Starting at the first line of the records and stopping after the line that contains "[Suche] (478, 17)", rewrite every line, requests included, with each coordinate number in the answers offset by 107.

Stored entries

[start]

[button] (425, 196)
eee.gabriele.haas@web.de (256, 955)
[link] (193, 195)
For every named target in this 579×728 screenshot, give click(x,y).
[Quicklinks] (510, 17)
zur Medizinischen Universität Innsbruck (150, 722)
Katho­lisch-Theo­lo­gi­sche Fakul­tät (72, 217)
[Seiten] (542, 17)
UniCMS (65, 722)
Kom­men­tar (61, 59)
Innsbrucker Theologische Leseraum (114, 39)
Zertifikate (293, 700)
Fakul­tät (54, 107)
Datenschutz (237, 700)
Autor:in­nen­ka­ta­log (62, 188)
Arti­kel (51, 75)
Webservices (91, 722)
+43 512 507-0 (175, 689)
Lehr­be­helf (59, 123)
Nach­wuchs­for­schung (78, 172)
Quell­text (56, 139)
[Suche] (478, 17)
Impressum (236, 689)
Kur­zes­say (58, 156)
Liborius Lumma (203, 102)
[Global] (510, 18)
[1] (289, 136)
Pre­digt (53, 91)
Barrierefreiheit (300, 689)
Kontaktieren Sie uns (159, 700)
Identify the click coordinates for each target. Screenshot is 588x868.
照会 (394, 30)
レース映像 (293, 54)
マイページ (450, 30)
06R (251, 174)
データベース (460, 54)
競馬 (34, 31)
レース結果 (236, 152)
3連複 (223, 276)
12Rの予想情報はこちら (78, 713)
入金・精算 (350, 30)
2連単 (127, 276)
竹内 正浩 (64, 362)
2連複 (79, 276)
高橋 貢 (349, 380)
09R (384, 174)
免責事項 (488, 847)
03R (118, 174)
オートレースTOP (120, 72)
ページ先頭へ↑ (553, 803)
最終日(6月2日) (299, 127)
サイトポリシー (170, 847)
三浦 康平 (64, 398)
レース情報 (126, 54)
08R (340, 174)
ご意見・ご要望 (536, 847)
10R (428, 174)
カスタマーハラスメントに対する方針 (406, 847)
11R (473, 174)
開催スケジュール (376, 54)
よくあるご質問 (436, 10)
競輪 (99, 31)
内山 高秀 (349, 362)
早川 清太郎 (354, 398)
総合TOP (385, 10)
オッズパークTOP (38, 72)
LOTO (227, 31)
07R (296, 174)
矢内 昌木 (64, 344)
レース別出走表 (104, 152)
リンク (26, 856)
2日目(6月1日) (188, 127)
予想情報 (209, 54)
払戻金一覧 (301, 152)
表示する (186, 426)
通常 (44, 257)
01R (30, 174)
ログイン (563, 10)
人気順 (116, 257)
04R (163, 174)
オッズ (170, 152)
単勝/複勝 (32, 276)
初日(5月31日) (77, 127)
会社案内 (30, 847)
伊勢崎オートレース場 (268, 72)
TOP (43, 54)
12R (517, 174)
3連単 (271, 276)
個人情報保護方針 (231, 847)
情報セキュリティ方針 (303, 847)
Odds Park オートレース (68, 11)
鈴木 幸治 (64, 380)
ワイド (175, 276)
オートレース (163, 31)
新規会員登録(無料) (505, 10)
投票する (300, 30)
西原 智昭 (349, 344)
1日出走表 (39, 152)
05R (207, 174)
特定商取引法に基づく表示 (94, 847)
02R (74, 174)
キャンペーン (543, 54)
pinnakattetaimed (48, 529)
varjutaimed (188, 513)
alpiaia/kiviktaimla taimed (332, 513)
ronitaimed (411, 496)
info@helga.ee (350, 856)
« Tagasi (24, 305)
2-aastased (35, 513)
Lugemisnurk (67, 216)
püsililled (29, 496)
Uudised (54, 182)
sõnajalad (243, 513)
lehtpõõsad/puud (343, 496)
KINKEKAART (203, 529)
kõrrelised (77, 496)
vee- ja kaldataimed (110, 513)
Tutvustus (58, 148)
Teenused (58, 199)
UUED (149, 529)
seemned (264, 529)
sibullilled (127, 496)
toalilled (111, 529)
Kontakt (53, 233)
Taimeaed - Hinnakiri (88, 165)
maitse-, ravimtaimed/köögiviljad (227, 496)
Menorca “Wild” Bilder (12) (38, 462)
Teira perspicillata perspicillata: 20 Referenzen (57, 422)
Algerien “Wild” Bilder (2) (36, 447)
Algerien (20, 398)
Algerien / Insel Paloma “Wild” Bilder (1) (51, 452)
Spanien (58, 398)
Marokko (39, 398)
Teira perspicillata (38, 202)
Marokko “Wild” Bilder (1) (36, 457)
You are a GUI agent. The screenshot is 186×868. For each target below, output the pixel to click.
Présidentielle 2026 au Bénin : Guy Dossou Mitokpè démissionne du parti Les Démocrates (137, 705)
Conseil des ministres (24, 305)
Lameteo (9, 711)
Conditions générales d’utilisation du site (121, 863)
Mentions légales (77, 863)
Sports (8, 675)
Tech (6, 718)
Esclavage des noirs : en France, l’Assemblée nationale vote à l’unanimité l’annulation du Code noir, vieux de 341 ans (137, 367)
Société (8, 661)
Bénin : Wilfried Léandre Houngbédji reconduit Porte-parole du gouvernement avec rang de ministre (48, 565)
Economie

[end]

_Expected output:_
[button] (532, 303)
eee.gabriele.haas@web.de (363, 1062)
[link] (300, 302)
For every named target in this 579×728 screenshot, give click(x,y).
[Quicklinks] (617, 124)
zur Medizinischen Universität Innsbruck (257, 829)
Katho­lisch-Theo­lo­gi­sche Fakul­tät (179, 324)
[Seiten] (649, 124)
UniCMS (172, 829)
Kom­men­tar (168, 166)
Innsbrucker Theologische Leseraum (221, 146)
Zertifikate (400, 807)
Fakul­tät (161, 214)
Datenschutz (344, 807)
Autor:in­nen­ka­ta­log (169, 295)
Arti­kel (158, 182)
Webservices (198, 829)
+43 512 507-0 (282, 796)
Lehr­be­helf (166, 230)
Nach­wuchs­for­schung (185, 279)
Quell­text (163, 246)
[Suche] (585, 124)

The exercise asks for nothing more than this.